Entry Date:
January 19, 2017

Ligand-Mediated Photothermal Energy Dissipation in Semiconductor Nanocrystals

Principal Investigator William Tisdale

Project Start Date July 2015

Project End Date
 June 2020


Research is directed toward a better understanding of the properties of semiconductor nanocrystals. Semiconductor nanocrystals, also known as colloidal quantum dots, are promising components of next-generation renewable energy technologies (including solar cells, high-efficiency lighting, and thermoelectric devices). To improve the performance of these important technologies, more must be learned about how useful forms of energy are degraded into less useful forms (e.g., heat) in these exciting materials. Prof. Tisdale and his team are using advanced optical spectroscopy techniques to study the ways in which thermal energy is generated in quantum dots and developing chemical strategies for preventing these unwanted processes from occurring. In conjunction with these research activities, Prof. Tisdale is integrating new nanotechnology and energy engineering concepts into the MIT Chemical Engineering undergraduate curriculum, and promoting the participation of underrepresented minorities in STEM through a partnership with a Boston public middle school.
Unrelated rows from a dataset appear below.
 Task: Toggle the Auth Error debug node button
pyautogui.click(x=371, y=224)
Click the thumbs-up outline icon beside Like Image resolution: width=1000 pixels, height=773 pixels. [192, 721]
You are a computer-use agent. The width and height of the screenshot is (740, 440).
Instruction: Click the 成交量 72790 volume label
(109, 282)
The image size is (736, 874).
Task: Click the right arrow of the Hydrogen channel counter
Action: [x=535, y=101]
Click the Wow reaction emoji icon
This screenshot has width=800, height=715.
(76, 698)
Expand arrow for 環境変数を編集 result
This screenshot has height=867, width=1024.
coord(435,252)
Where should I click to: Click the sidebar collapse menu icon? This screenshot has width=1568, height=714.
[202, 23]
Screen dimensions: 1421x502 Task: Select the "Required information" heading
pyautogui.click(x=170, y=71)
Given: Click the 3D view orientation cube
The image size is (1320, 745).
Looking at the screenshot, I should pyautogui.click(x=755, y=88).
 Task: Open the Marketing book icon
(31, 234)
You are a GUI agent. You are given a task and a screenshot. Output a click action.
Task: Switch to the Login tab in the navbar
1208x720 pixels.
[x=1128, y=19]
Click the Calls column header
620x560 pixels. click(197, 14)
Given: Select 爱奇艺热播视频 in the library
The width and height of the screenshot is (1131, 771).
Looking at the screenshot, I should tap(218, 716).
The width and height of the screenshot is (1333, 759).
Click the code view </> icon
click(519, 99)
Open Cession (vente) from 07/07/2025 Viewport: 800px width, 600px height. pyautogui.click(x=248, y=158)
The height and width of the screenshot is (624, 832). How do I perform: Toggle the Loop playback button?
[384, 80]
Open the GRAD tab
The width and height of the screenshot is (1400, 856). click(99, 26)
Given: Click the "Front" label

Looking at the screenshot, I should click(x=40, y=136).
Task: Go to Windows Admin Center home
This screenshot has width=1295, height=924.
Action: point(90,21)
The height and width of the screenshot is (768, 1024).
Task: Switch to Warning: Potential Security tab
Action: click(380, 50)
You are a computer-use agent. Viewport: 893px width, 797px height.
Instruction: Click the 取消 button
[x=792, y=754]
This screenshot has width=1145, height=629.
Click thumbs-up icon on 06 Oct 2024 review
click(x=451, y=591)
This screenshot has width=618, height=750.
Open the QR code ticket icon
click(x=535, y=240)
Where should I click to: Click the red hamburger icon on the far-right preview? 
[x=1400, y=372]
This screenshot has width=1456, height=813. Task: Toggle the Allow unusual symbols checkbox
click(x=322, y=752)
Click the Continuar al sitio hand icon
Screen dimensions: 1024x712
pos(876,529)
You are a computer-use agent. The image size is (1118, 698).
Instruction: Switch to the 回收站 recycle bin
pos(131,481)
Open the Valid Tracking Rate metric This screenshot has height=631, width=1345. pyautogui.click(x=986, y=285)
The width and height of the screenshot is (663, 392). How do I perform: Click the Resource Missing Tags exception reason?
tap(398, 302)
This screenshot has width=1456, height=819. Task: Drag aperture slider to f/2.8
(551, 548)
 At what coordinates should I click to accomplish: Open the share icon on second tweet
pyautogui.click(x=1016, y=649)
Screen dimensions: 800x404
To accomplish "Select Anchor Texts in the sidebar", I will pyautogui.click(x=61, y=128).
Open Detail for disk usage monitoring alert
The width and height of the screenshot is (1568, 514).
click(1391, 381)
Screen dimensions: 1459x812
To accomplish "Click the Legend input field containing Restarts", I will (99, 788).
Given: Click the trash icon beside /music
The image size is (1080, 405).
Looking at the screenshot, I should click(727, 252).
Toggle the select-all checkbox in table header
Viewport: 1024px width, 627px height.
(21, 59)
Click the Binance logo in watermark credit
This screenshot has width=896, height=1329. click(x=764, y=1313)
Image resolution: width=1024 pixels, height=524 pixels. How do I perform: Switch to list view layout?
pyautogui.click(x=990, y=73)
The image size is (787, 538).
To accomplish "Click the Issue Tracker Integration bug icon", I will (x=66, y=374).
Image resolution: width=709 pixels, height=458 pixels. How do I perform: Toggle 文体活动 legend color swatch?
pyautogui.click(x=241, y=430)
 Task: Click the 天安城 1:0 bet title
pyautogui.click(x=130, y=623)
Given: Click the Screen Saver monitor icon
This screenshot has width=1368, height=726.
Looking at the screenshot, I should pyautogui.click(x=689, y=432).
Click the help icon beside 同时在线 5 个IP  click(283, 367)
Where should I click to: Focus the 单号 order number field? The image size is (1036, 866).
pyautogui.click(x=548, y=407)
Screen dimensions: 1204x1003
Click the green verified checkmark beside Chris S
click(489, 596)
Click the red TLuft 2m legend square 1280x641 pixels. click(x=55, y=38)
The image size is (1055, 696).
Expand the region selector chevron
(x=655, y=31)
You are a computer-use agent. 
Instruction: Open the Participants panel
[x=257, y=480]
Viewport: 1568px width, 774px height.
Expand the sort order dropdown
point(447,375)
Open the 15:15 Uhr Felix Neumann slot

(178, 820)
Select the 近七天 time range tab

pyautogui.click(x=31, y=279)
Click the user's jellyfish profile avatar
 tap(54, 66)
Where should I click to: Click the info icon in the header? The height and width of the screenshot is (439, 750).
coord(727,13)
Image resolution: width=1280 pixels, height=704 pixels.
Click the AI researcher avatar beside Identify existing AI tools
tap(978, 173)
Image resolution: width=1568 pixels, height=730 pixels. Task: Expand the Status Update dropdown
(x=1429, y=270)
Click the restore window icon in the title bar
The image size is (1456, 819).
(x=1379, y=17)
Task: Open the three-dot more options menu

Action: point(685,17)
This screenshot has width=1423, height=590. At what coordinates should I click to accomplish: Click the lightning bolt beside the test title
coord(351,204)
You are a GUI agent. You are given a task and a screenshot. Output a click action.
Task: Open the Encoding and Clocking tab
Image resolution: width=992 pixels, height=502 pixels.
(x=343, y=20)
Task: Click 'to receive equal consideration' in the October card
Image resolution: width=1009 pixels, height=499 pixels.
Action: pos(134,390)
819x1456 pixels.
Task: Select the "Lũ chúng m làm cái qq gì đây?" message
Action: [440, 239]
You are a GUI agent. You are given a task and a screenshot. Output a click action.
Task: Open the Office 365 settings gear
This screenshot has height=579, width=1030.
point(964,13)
Prof. Tisdale and his team investigate the dynamic pathways of vibrational-electronic energy dissipation in quantum dots and in quantum dot arrays, aiming to provide insight into the role of surface ligands in mediating these processes and pointing the way toward more effective quantum dot technologies and more sophisticated models of interfacial heat transport. These efforts include 1) ultralow-frequency vibrational spectroscopy of quantum dots and in quantum dot arrays, including the use of time-domain and frequency-domain techniques for observing surface vibrational modes and coherent lattice dynamics in ordered quantum dot arrays; 2) frequency-resolved visualization of thermal transport in quantum dot arrays, including the development of a novel time-resolved optical microscopy technique; and 3) ultrafast dynamics of vibrational relaxation in QDs, with a particular emphasis on the interaction between hot electrons and surface ligands.